夏を殺したクラムボン



紙とシャープペンシルの芯が擦れる音と、耳鳴りにも似たせみの歌が脳内で反響する。



数分後にアラームが鳴り、沢田が班の生徒と意見を交換するように、と指示を出した。



窓際の前列の班は、成海と浜田、周、河野 詩織(カワノ・シオリ)という短髪の少女で構成されている。

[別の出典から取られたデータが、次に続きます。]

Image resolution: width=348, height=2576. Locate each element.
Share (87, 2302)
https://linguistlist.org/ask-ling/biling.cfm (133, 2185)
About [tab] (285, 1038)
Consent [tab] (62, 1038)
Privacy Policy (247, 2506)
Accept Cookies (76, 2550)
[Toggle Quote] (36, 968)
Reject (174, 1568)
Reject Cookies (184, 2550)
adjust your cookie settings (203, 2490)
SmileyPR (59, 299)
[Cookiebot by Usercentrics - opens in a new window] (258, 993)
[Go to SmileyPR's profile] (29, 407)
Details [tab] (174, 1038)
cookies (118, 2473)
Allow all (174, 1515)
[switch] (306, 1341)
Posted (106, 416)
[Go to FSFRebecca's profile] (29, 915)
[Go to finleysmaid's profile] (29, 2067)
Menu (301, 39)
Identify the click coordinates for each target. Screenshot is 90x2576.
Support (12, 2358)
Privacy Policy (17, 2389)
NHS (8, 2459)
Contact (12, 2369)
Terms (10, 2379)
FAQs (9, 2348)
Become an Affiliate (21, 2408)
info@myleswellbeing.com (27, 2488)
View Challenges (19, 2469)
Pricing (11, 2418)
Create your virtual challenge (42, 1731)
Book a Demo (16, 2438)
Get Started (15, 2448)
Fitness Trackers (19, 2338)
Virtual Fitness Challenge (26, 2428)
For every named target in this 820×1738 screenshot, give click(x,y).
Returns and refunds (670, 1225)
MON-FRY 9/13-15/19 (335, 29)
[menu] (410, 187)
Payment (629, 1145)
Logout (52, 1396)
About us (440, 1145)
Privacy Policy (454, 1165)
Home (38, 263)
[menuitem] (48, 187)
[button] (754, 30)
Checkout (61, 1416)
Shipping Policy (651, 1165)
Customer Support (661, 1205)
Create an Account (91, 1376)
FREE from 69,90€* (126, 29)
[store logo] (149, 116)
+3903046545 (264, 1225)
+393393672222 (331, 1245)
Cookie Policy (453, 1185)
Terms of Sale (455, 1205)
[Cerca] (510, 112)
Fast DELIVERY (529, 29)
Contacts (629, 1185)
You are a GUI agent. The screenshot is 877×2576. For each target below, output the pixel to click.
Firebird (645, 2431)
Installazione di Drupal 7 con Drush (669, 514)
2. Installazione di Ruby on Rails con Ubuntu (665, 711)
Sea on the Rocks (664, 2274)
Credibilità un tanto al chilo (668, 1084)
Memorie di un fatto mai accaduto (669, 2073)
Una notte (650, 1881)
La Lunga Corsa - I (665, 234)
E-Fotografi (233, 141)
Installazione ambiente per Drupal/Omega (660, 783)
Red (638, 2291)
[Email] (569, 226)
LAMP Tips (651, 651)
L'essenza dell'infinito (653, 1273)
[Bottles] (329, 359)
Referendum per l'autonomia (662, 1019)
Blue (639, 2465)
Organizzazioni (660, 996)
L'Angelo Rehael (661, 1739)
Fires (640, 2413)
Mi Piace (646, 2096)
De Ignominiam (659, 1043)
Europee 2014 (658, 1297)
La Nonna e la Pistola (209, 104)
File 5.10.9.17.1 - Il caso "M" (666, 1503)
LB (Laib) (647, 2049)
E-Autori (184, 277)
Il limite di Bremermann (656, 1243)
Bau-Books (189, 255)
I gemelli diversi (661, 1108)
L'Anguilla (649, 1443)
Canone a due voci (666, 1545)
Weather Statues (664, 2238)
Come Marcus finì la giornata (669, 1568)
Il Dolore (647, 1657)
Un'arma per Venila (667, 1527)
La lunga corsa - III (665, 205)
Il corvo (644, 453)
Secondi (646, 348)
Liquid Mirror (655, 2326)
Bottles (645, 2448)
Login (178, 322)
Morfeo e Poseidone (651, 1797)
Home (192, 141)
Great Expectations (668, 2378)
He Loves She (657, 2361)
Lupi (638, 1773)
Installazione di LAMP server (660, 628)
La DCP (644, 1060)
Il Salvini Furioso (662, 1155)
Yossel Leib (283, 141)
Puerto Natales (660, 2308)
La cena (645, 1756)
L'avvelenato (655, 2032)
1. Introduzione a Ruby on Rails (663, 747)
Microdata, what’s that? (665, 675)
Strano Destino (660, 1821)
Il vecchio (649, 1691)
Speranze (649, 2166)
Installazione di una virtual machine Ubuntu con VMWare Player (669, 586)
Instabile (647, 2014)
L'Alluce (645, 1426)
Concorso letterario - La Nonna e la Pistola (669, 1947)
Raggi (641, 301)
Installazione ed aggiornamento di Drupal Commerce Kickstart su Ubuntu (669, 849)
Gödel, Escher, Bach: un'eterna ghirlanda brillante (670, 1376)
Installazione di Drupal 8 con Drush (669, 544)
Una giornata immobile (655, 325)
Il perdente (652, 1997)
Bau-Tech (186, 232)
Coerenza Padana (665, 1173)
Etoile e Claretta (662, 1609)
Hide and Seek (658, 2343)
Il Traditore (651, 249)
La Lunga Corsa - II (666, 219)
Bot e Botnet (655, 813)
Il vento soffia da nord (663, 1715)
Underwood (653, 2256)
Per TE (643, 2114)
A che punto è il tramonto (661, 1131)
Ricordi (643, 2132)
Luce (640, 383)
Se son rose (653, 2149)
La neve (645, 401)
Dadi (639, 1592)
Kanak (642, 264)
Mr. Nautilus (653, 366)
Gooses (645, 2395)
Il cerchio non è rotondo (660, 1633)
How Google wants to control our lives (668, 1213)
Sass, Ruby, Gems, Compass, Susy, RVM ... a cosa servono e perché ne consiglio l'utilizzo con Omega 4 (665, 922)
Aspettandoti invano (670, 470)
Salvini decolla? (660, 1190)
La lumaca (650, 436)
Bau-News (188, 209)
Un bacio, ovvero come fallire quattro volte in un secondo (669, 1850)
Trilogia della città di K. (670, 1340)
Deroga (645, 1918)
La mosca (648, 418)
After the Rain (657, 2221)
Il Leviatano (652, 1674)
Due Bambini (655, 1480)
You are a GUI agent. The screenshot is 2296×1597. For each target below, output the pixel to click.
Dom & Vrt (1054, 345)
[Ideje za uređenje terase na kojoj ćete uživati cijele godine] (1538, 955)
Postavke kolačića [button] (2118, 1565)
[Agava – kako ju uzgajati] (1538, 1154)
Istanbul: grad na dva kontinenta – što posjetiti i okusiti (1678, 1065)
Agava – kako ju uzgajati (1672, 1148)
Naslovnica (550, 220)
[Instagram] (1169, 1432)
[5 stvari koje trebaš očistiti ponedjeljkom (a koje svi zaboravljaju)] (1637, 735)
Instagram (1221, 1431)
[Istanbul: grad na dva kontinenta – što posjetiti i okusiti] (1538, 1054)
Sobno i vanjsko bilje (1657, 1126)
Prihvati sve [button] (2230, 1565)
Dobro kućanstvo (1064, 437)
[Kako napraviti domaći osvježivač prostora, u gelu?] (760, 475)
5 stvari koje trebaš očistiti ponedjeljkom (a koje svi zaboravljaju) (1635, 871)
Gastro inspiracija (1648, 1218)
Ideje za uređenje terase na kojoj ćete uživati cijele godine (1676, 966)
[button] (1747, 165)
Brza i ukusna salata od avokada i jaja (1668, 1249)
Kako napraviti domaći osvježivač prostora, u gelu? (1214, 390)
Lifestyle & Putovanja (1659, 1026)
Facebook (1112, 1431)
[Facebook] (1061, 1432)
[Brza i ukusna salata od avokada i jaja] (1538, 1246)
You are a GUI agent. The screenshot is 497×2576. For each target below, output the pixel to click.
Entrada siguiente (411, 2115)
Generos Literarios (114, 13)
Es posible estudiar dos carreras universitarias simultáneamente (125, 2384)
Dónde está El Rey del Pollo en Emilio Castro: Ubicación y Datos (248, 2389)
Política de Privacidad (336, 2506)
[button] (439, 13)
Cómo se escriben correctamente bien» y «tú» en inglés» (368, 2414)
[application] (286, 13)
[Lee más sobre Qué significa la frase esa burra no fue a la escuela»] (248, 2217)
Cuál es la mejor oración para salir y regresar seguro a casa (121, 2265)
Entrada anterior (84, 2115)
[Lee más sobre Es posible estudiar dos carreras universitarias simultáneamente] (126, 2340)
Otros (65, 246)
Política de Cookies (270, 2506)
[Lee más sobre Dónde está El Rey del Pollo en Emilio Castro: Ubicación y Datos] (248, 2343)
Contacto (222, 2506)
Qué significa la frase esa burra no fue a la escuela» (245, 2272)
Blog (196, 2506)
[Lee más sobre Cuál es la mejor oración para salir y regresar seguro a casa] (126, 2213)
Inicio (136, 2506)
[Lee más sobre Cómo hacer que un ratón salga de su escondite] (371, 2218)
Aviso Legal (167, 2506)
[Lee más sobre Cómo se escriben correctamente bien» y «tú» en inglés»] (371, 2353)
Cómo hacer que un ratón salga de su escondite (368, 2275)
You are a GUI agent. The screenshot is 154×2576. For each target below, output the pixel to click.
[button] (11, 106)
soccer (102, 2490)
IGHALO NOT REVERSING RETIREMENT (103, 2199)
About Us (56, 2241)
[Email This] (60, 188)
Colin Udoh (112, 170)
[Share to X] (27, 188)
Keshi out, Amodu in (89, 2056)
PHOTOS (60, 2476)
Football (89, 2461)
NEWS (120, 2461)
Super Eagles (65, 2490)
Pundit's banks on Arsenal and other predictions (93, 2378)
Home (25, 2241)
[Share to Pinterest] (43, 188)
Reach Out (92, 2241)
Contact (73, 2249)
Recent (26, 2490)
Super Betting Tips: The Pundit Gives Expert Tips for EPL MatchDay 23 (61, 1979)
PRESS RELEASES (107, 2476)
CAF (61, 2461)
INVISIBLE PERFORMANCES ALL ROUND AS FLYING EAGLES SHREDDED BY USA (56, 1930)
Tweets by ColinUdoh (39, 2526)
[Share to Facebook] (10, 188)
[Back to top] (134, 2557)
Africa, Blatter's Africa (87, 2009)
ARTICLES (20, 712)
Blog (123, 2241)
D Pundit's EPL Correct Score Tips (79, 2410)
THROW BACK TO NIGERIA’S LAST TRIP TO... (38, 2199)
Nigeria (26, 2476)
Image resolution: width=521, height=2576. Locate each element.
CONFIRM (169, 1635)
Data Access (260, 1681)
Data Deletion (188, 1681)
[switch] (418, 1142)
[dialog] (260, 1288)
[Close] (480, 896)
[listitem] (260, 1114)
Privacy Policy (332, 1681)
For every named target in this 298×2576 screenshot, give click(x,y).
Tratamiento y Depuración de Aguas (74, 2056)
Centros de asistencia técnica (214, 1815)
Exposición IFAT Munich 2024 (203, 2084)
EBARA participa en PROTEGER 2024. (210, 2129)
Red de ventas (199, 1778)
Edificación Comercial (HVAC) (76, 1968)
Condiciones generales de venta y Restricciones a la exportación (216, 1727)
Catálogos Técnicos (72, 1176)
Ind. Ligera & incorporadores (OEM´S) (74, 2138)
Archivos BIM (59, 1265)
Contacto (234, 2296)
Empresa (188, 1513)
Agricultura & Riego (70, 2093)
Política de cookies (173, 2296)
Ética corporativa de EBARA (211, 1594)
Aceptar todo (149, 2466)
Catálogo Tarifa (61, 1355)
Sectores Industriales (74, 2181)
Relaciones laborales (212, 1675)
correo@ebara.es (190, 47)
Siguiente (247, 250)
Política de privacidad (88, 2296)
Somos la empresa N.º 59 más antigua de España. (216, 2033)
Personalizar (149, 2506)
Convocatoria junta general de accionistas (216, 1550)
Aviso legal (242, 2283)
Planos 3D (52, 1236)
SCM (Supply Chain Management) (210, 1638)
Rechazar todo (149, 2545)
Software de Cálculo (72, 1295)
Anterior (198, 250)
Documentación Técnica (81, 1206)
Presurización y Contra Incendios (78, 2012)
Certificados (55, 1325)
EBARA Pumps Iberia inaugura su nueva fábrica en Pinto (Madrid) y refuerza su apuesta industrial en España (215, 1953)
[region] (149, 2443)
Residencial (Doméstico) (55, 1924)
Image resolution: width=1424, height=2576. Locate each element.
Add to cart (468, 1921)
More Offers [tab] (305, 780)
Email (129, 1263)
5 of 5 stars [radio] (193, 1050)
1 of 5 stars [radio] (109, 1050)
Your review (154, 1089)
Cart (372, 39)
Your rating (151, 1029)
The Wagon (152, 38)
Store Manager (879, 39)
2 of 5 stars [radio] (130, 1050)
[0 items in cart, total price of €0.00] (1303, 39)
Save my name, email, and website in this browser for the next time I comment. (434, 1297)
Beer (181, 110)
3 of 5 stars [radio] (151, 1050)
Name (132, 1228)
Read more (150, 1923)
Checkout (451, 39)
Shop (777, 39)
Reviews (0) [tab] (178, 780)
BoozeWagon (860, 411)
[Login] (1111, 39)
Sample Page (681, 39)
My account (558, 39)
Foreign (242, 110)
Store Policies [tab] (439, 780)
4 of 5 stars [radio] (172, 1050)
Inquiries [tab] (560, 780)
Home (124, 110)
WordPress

周と詩織は授業中に言葉を交わすことはあるものの、休み時間や放課後に話している姿を成海は見たことがない。



「誰から?」



成海が淡々とした口調でそう言うと、浜田がプリントの裏に落書きをしながら



「葉月から」



と迷わず周を指名した。



周は文句を言わず、右肩上がりの整った字を淀みなく口に出す。



「私は、クラムボンはかわせみだと思う。魚が通った後でクラムボンは笑っているから。殺したっていうのは……かわせみが水の外で、誰かに殺されたってこと」

「へぇー」



浜田は妙な笑みを作り、シャープペンシルを指先で器用に回した。



「魚を殺したかわせみ、か」



じゃあつぎ河野、と浜田は詩織に話を振る。



「えーと、あたしは泡かなぁ。てかさ成海、この話ほんと意味不明じゃない?」

「えっ」



唐突に話しかけられ、成海はやや驚いて詩織の方を向く。詩織は無邪気な顔で笑った。



「なにが?」

「クラムボンが」



あぁ、とようやく内容を理解した成海は左手で頬杖をつき、ぶっきらぼうに返事をした。



「僕は好きだけど。なんていうか……」

「おーい諒くん、そんな難しく考えなくていいってー。んじゃ俺な」



成海の言葉をぶつ切り、浜田はにっと屈託なく笑った。その横で、詩織が不満そうに彼のことを見ている。